Nothing but the lines from the one containing "Click the Go Live camera icon" through the end of the data below should appear in the answer, each exact and free of pictures.

================

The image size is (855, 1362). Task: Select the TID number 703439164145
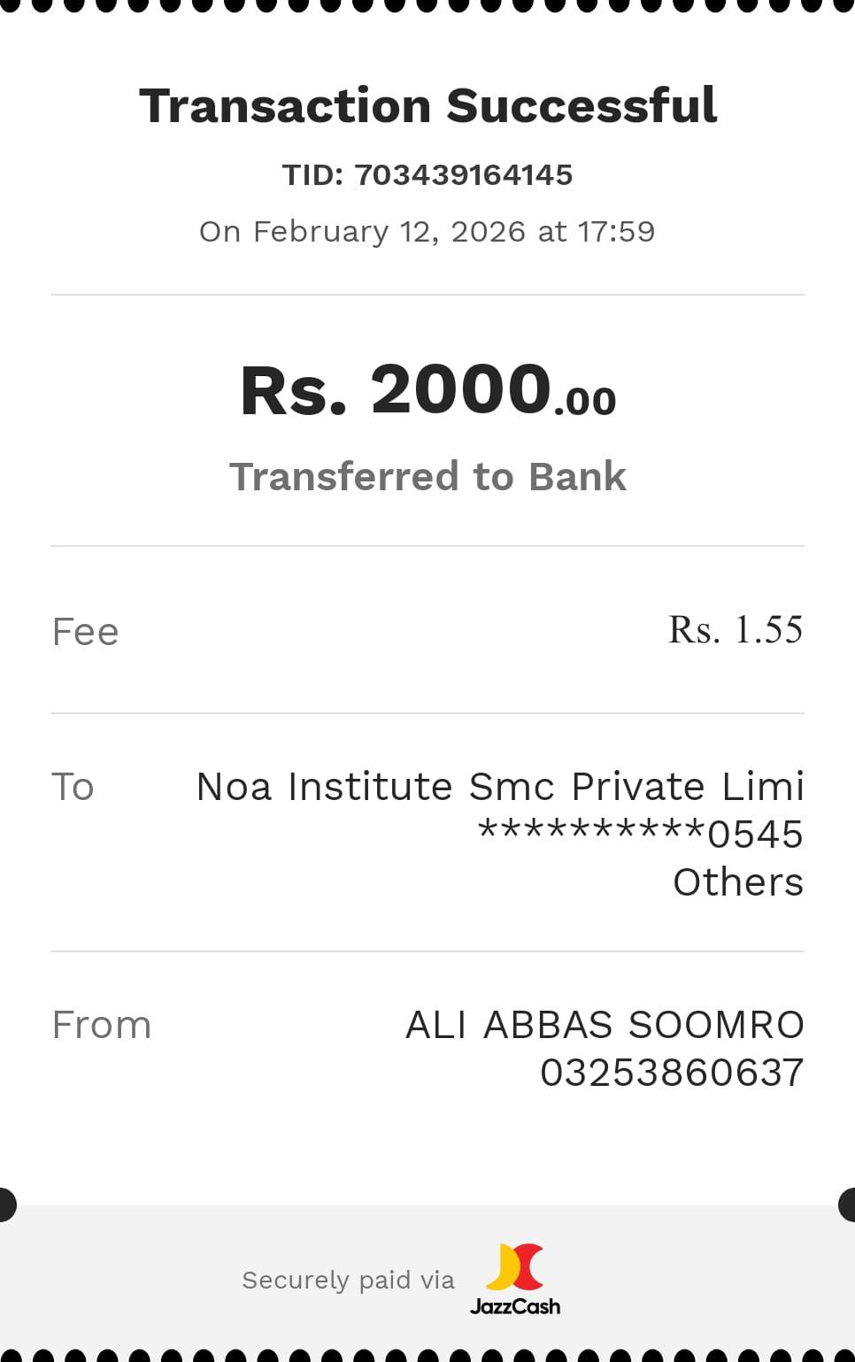pyautogui.click(x=464, y=175)
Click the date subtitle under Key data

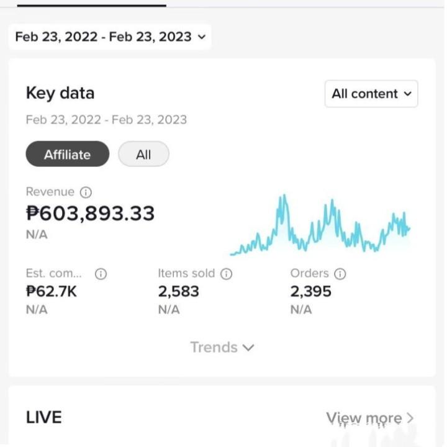click(x=106, y=119)
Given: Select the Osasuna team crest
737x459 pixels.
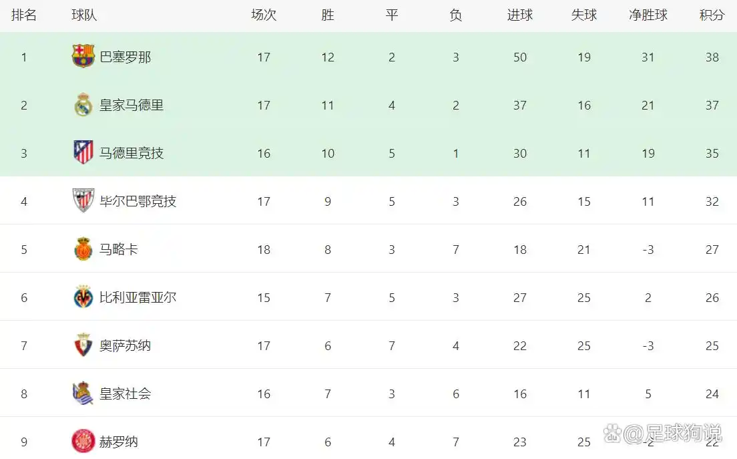Looking at the screenshot, I should (x=83, y=345).
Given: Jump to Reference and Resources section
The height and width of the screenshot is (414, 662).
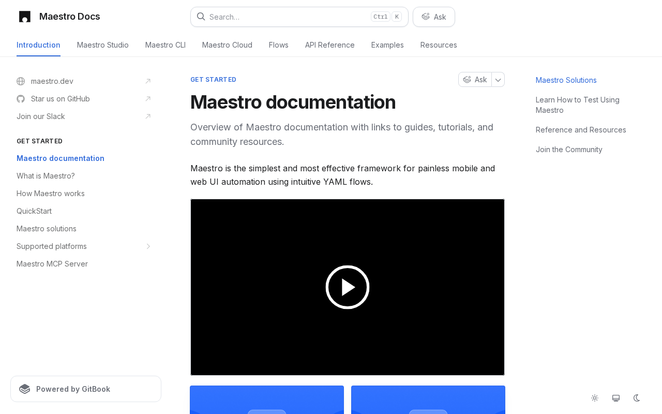Looking at the screenshot, I should click(x=581, y=130).
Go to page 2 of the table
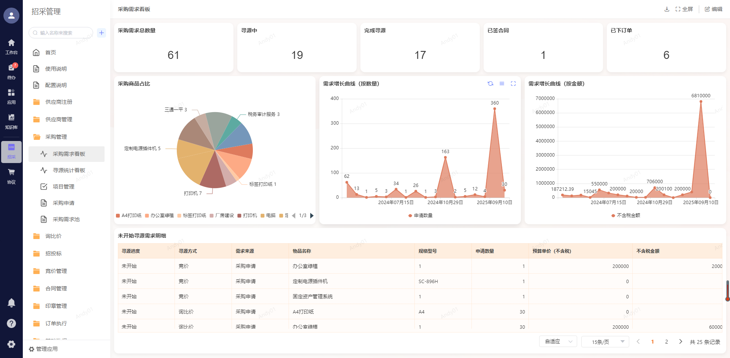Viewport: 730px width, 358px height. [667, 342]
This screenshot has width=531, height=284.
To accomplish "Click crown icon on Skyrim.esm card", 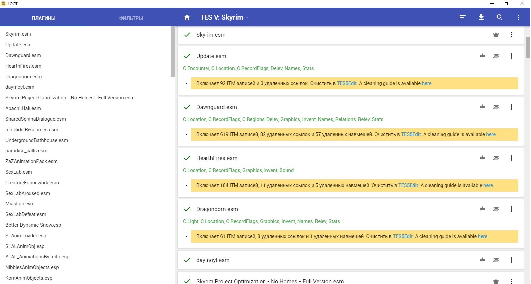I will (x=496, y=35).
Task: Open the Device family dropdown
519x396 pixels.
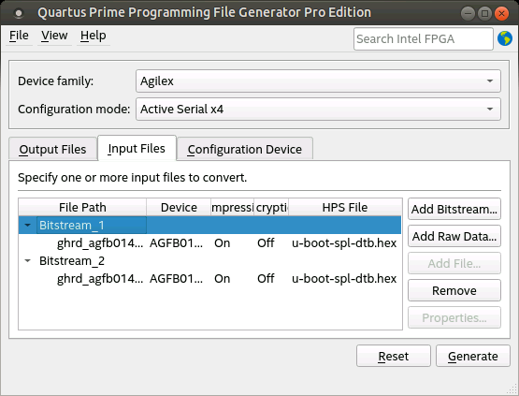Action: (x=318, y=81)
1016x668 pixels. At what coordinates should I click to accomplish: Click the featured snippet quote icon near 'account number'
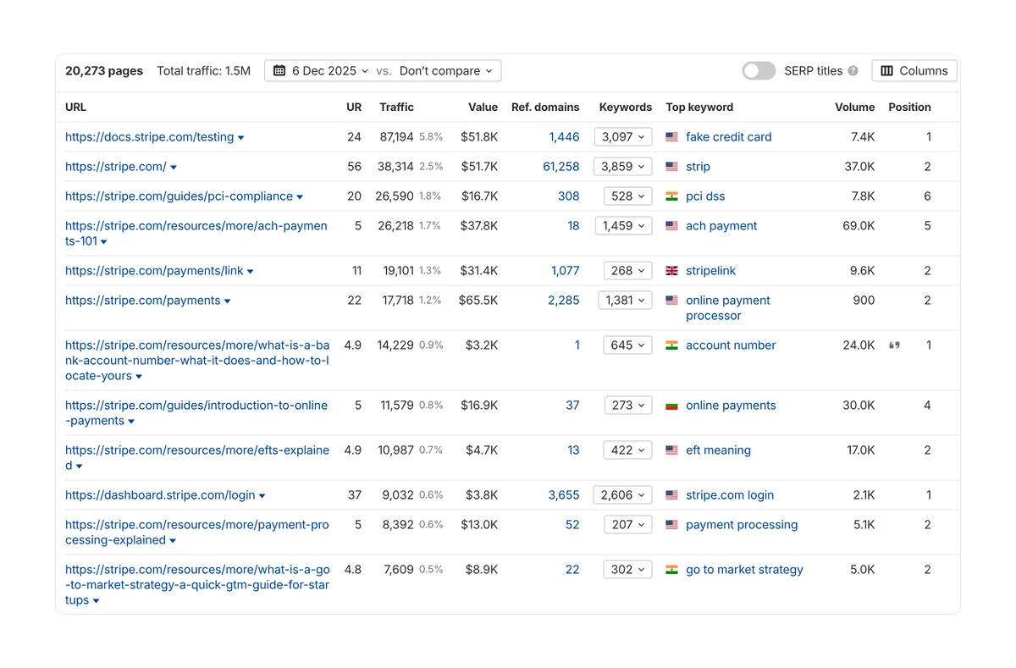(894, 345)
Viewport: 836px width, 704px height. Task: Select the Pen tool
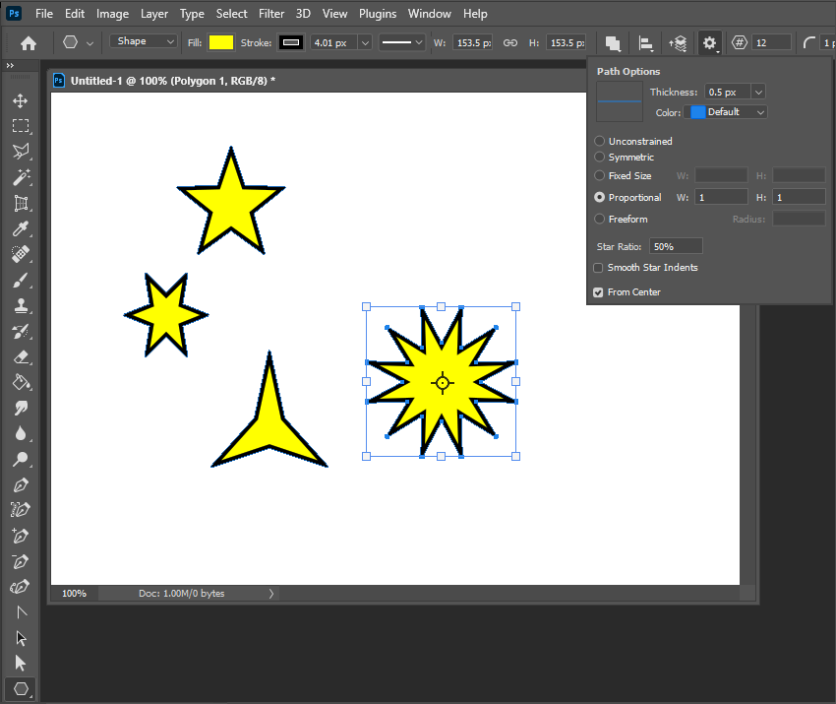(x=21, y=484)
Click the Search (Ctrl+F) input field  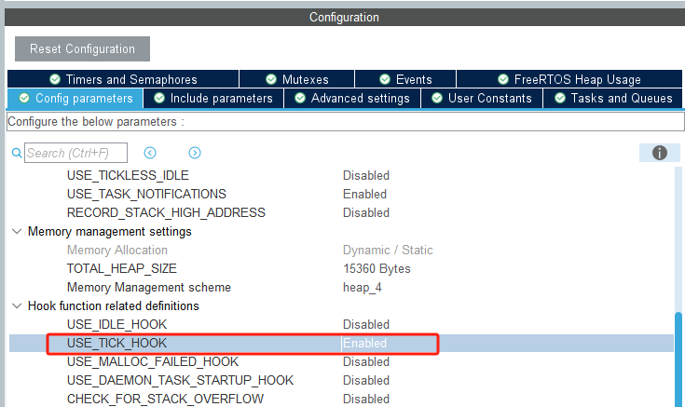coord(75,153)
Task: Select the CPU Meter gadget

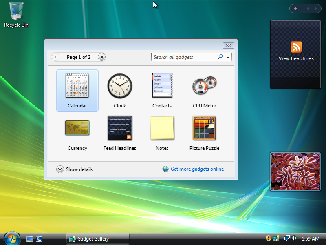Action: tap(204, 86)
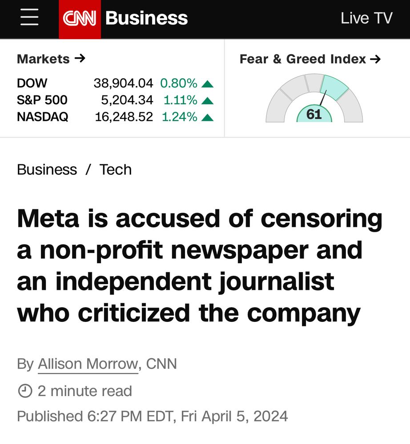Open the Markets arrow link
410x444 pixels.
click(51, 59)
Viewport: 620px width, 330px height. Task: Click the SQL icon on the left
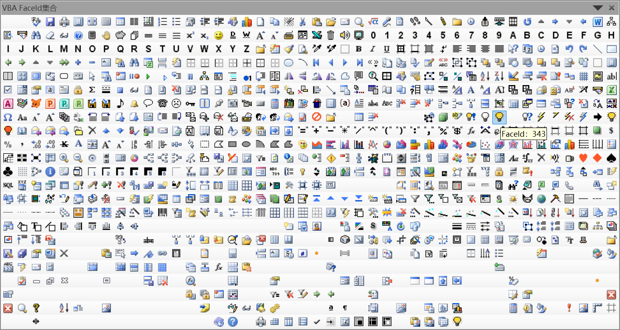coord(7,185)
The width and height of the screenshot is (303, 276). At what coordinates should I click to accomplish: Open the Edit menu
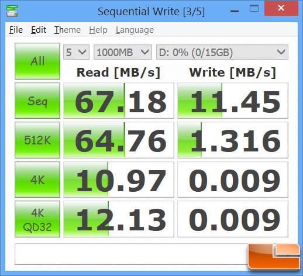pos(39,30)
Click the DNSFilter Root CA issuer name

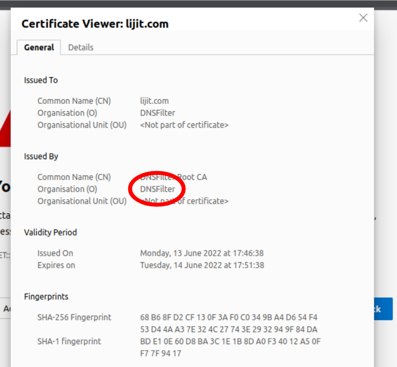point(173,177)
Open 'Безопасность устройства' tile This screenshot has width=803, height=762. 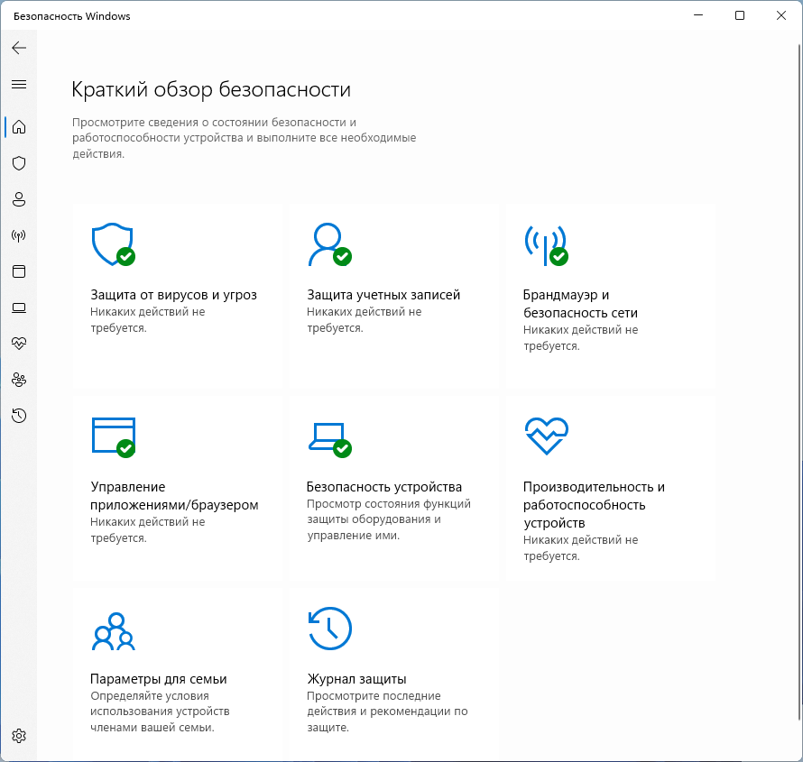pyautogui.click(x=392, y=486)
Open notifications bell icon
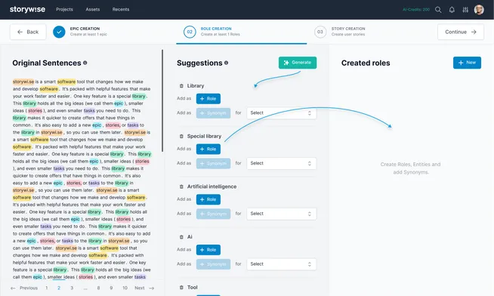Screen dimensions: 494x296 click(x=452, y=10)
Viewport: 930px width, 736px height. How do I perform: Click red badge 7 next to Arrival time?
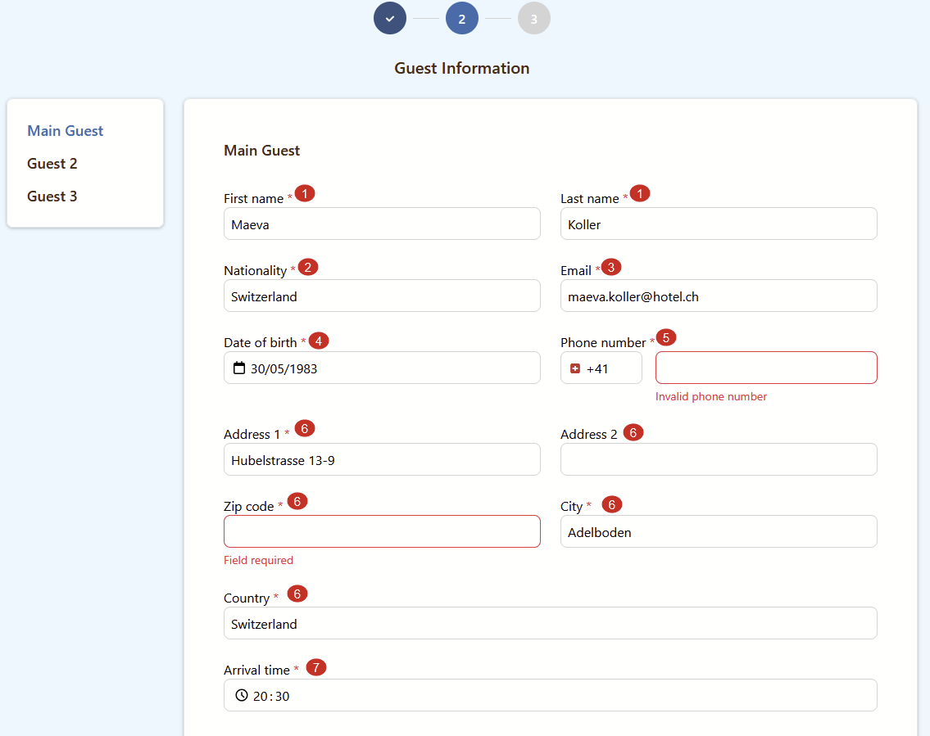click(x=316, y=667)
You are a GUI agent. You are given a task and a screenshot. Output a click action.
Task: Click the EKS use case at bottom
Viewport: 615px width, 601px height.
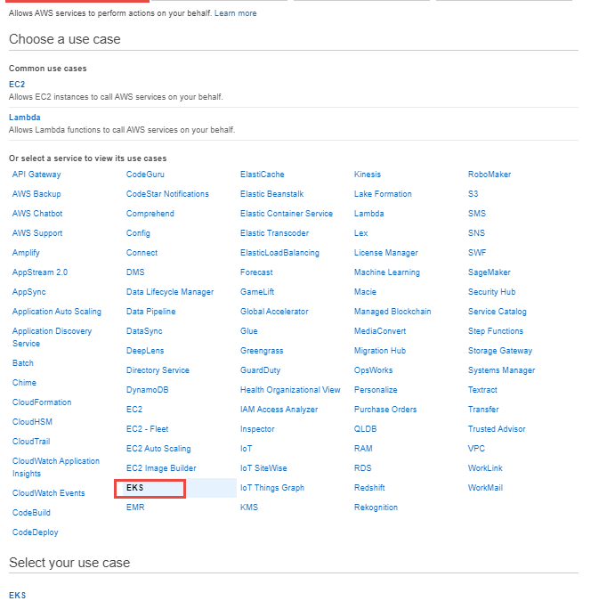pyautogui.click(x=17, y=595)
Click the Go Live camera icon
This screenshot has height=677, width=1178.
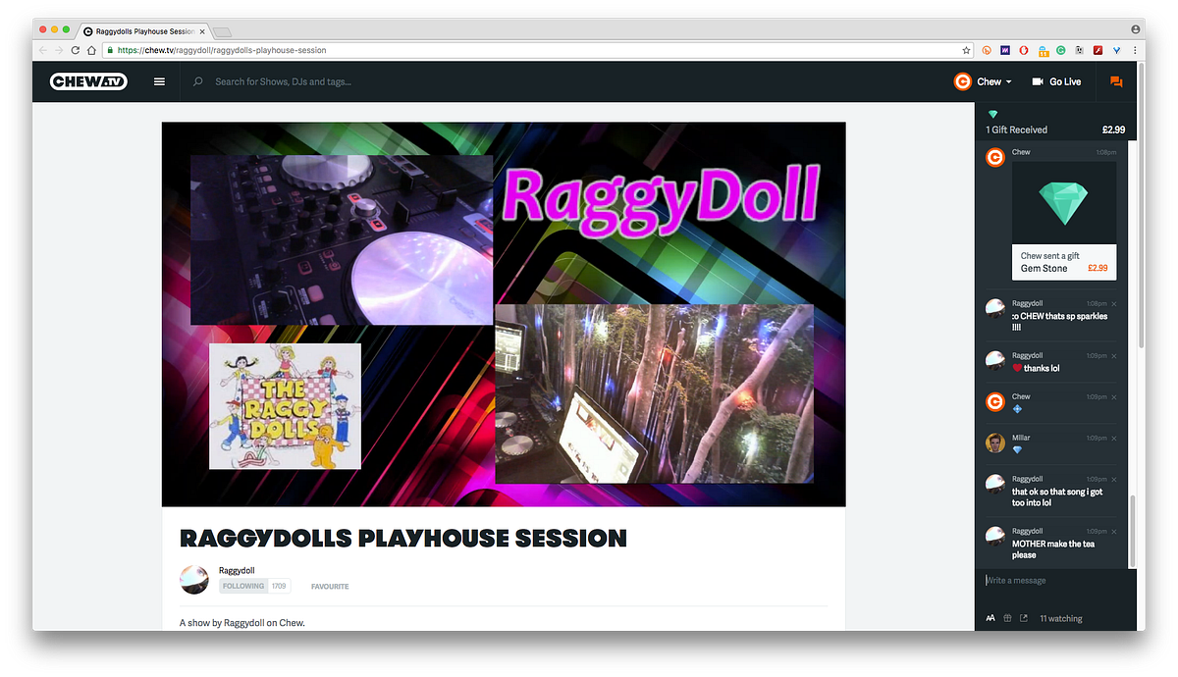point(1038,81)
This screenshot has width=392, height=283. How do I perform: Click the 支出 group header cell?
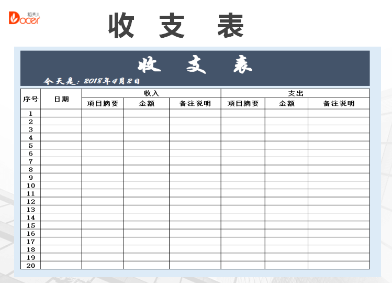295,93
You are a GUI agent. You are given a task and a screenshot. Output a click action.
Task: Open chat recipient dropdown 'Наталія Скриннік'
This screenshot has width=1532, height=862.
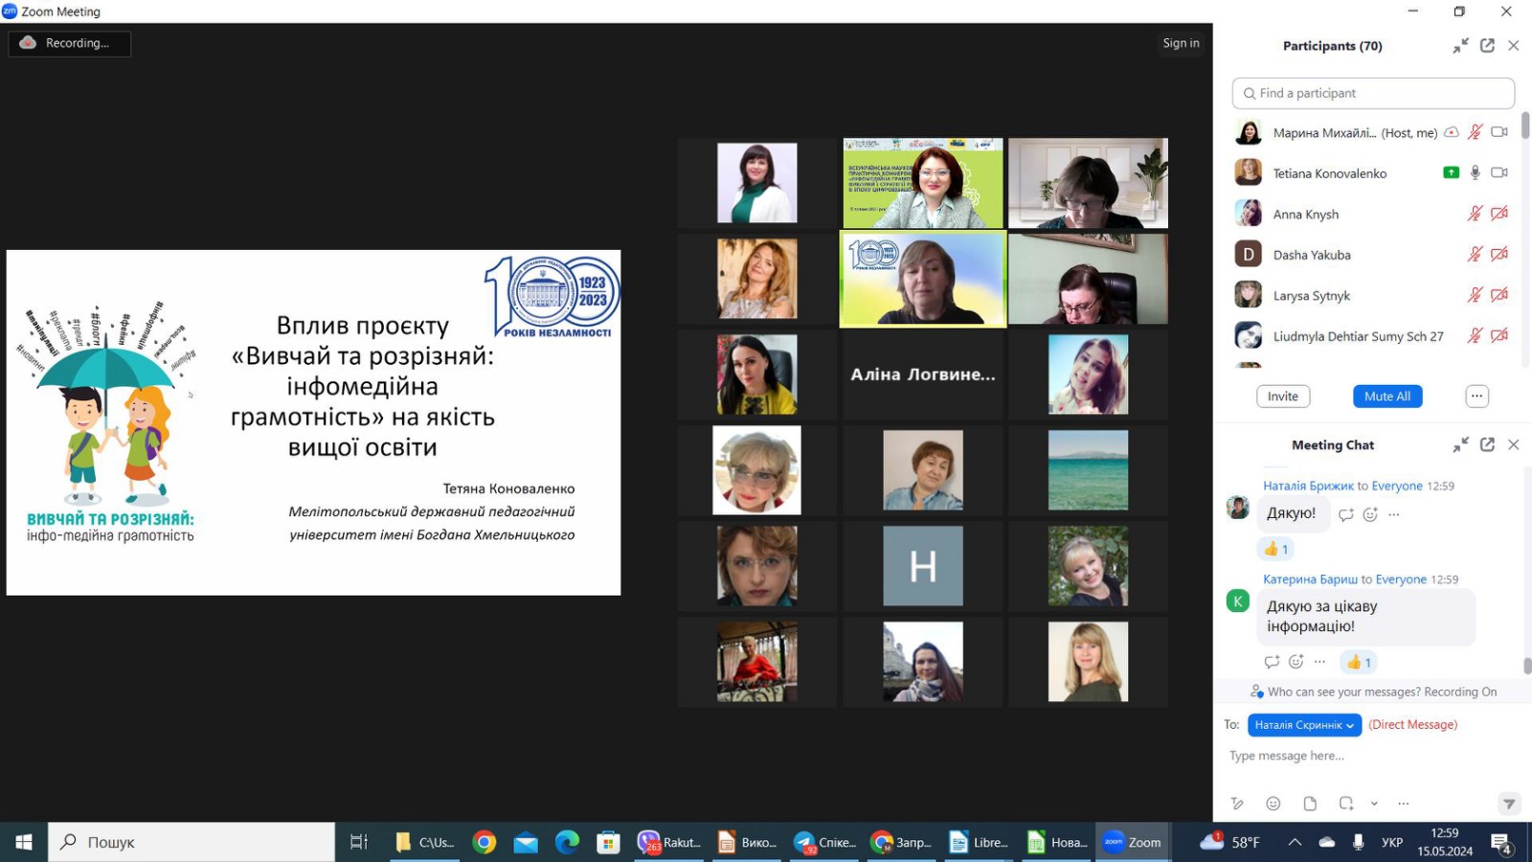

================

● RESULT FOR THIS TASK:
Click the Go Live camera icon
This screenshot has height=677, width=1178.
point(1038,81)
This screenshot has width=392, height=283. How do I perform: Click the 支出 group header cell?
295,93
You are a GUI agent. You are given a task and a screenshot. Output a click action.
Task: Open chat recipient dropdown 'Наталія Скриннік'
This screenshot has width=1532, height=862.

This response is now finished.